Gdy się żyto kłosi, jęczmień ...
Gdy się żyto kłosi, jęczmień siać się prosi.
Natura to nie tylko źródło nieprzemijającej piękności, to także ostoja harmonii i spokoju. W jej obejściu, można zauważyć, jak wszystko jest ze sobą powiązane, jak każdy element współgra z innym, tworząc wyjątkowy i niepowtarzalny obraz. Natura sama w sobie jest najdoskonalszym dziełem sztuki, które napotkamy na drodze życia.
Natura jest dla człowieka tym, czym dla malarza paleta. Daje nam kolory, swym światłem, cieniem, formami, rytmem, pięknem zaskakuje, zadziwia, ale też stawia przed nami wyzwania. Bez natury nie ma sztuki, nie ma istnienia.
Natura jest zawsze prawdziwa, zawsze szczera, nigdy nie oszukuje, nigdy nie ma złudzeń. Jest to, co jest - bezkompromisowo.

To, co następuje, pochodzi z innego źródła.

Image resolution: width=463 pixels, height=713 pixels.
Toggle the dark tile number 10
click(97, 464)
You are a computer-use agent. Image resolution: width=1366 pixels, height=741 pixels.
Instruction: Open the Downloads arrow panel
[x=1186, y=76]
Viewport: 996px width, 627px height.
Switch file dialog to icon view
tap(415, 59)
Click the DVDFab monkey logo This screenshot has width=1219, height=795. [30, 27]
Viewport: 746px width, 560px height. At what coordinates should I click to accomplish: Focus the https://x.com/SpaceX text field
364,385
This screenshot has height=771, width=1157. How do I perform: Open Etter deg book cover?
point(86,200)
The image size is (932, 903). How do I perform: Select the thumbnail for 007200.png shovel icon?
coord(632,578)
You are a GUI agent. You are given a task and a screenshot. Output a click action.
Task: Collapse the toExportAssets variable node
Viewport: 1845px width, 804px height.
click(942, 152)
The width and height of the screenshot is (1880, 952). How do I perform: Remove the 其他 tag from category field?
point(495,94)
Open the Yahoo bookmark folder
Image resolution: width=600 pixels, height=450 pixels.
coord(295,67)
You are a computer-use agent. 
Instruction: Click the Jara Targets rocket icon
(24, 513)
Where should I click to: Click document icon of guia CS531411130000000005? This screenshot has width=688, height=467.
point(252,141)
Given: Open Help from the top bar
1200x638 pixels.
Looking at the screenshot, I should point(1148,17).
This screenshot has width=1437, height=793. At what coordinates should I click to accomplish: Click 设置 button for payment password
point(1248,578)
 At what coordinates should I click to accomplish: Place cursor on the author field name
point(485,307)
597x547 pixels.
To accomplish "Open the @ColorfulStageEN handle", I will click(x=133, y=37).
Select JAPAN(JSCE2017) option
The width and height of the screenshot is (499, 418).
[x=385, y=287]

Jest naszym najszczerszym nauczycielem, jeśli tylko zechcemy słuchać.
Kiedy w marcu deszczu wiele, nieurodzaj zboża ściele.
Natura nie spieszy się, a jednak wszystko jest dokonane. Czy my nie możemy do niej nawiązać, nauczyć się od niej cierpliwości i docenić rytm, jaki nam proponuje?
Jest coś niezwykle głębokiego w kontaktach z naturą. Jej obecność wpływa na nas łagodząco, a kontakt z nią sprawia, że nasze zmartwienia i trudy stają się małe i nieważne.
Trzeba długo patrzeć na drzewa, na trawę, na kamienie. Długo patrzeć na twarze ludzkie. Wtedy powoli z otchłani wyłania się to, co w nich najpiękniejsze. Ale uroda ta chyla się ku ucieczce - trzeba ją pochwycić.
Kiedy październik śnieżny i chłodny, to styczeń bywa zwykle łagodny.
Weź głęboki oddech. Włóż w to całe swoje serce, szukaj inspiracji i przeniknij w najgłębsze kotary natury. Horyzonty nowych wypraw czekają, skrywane w niezwykłej harmonii światów, które jeszcze nie odkryłeś.
W lutym wody wiele, w lecie głodne i cielę.